I do suggest making a double batch, in fact, because people will want to have seconds, and it is awesome as lunch the next day (it even tastes great cold!) Bake the second batch in large muffin papers, and it’s perfect for school, work or picnics. You can freeze it too, and it defrosts and reheats perfectly. I have been making this recipe for years now, it’s that good.



4 as a main meal


  • 4 cups of finely grated vegetables – see Note
  • 6 free range eggs
  • 1/2 tsp garlic infused oil
  • 1 tsp roast onion infused oil
  • 1 tsp Dijon mustard
  • 1/2 cup macadamia oil, or coconut oil
  • 1 1/2 cups free range rindless bacon or ham, chopped (about 8 shortcut bacon pieces, 4 middle rashers, or 4 to 6 slices of ham)
  • 1 cup grated cheese or 200gm crumbled fetta
  • 1/2 cup tapioca flour
  • 1/2 cup maize flour
  • 1/2 cup of white rice flour
  • 2 tsps gluten free baking powder


  • 1 to 2 tablespoons of chopped fresh herbs, like basil, thyme, oregano or green tops from spring onions
  • Half a cup of Cherry tomatoes or slices of 1 large tomato, to decorate the top


  1. Grease or line a baking dish. I use either a 25cm x 25cm ceramic baking dish, or 20cm x 20cm Pyrex dish (which makes the batter thicker and may take longer to cook).
  2. Using the 2mm grating plate of your food processor, finely grated the vegetables. (If using a stand grater, grate the vegetables into a large mixing bowl).
  3. Then change the grating plate for the blade, leaving the vegetables in. Add the eggs, infused oils, dijon mustard, oil, and any herbs you are using. Blend to combine.
  4. Add the flours and baking powder. Blend until just combined.
  5. Add your cheese, and diced bacon or ham, and blend briefly to combine.
  6. Pour the mix into the baking dish, and top with tomatoes/ tomato slices, if using.
  7. Bake at 180 degrees C for about 35 to 45 minutes until cooked through. Check by gently pressing down on the middle of the Vege Bake and see if it springs back, or insert a clean skewer into the centre and make sure it comes out without wet batter on it.
  8. Serve with a salad or steamed green beans, and a side of tomato relish or sweet chilli sauce.

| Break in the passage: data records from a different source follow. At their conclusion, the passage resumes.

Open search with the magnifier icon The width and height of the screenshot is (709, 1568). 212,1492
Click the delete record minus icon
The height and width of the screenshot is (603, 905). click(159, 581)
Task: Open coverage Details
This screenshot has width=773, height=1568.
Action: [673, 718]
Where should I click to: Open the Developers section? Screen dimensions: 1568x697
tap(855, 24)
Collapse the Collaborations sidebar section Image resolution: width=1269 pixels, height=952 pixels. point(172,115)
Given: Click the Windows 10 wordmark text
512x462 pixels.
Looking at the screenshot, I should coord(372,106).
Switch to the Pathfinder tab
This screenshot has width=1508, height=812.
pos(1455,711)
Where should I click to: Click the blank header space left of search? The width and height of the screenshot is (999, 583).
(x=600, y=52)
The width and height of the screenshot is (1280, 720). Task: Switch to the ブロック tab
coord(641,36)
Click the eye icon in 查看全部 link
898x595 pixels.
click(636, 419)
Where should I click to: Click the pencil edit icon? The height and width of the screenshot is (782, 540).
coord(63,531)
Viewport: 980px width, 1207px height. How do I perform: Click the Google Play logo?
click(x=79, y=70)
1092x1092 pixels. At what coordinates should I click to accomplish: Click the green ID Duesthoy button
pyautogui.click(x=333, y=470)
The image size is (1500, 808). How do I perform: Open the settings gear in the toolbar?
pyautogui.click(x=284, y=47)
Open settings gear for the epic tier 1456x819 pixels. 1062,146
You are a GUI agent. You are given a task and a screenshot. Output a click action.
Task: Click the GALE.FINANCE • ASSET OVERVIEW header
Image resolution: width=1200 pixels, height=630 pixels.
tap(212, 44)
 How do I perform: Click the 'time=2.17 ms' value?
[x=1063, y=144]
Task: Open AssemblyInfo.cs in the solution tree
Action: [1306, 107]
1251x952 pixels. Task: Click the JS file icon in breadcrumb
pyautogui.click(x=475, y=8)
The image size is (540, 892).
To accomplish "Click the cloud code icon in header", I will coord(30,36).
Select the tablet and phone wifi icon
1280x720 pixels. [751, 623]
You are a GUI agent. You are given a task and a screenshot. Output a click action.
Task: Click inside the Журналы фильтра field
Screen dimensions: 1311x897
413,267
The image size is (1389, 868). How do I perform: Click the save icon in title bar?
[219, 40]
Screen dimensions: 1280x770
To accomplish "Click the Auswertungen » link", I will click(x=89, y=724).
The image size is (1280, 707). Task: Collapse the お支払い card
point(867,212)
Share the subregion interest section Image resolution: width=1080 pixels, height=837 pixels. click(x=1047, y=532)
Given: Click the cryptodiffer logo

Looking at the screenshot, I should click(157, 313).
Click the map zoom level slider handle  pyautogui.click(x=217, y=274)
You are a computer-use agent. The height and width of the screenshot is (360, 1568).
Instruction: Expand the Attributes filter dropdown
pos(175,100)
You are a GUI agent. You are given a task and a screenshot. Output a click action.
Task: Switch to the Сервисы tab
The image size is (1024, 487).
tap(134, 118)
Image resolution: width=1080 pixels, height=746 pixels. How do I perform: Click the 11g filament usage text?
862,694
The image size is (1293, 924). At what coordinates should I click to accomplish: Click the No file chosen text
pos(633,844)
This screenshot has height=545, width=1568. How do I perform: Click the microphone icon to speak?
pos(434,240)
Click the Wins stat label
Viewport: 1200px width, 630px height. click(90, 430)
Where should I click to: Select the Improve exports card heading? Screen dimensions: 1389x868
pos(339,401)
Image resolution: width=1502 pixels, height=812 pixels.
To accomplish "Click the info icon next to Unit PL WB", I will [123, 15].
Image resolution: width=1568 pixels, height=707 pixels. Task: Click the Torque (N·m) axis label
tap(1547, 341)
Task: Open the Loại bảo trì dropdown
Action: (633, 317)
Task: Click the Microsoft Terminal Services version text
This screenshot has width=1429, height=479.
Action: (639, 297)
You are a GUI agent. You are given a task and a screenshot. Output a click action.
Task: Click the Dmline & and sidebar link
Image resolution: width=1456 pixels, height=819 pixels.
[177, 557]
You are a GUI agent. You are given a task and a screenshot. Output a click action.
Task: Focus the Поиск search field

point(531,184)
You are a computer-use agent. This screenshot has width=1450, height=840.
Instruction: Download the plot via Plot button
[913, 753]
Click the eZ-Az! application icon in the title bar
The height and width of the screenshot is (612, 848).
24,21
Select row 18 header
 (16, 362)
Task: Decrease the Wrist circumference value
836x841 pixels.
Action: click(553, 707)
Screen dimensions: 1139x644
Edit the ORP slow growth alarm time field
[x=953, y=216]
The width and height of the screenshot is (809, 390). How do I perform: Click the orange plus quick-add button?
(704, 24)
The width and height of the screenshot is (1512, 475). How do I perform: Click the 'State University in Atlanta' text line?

  • You can prep the grated veges on your meal prep day, several days in advance.
  • This vege bake can be frozen in portions, and defrosts/ reheats well. Great for work lunches.
  • It’s a great way to use up leftover ham or bacon, just chop it and freeze in portions of 1 to 2 cups.


  • You can substitute 2 tbsp coconut flour or green banana flour for any of the 1/2 cups of flour.
  • If you are new to Low FODMAP Way of Eating, check out this Beginner’s Guide.
  • To get 4 cups of grated veges, it takes about 2 medium carrots (250gm) and 2 small or 1 medium zucchini (250gms) to make 4 cups once finely grated. You can also try using any combination  of seasonal vegetables that you like, such as jap pumpkin, spinach, silverbeet etc. This recipe is fairly forgiving, that if you use a bit more or less vege’s, it will still work out.
  • If you don’t require low FODMAP, you can use corn, sweet potato, asparagus, and 2 cloves of garlic, and one small onion, instead of the infused oils.
  • You can just use 1 1/2 cups of all purpose/ plain regular flour, or a bought packet of gluten free all purpose flour mix
  • If you have an abundance of eggs, you can add two extra to this dish and it becomes more frittata like in consistency.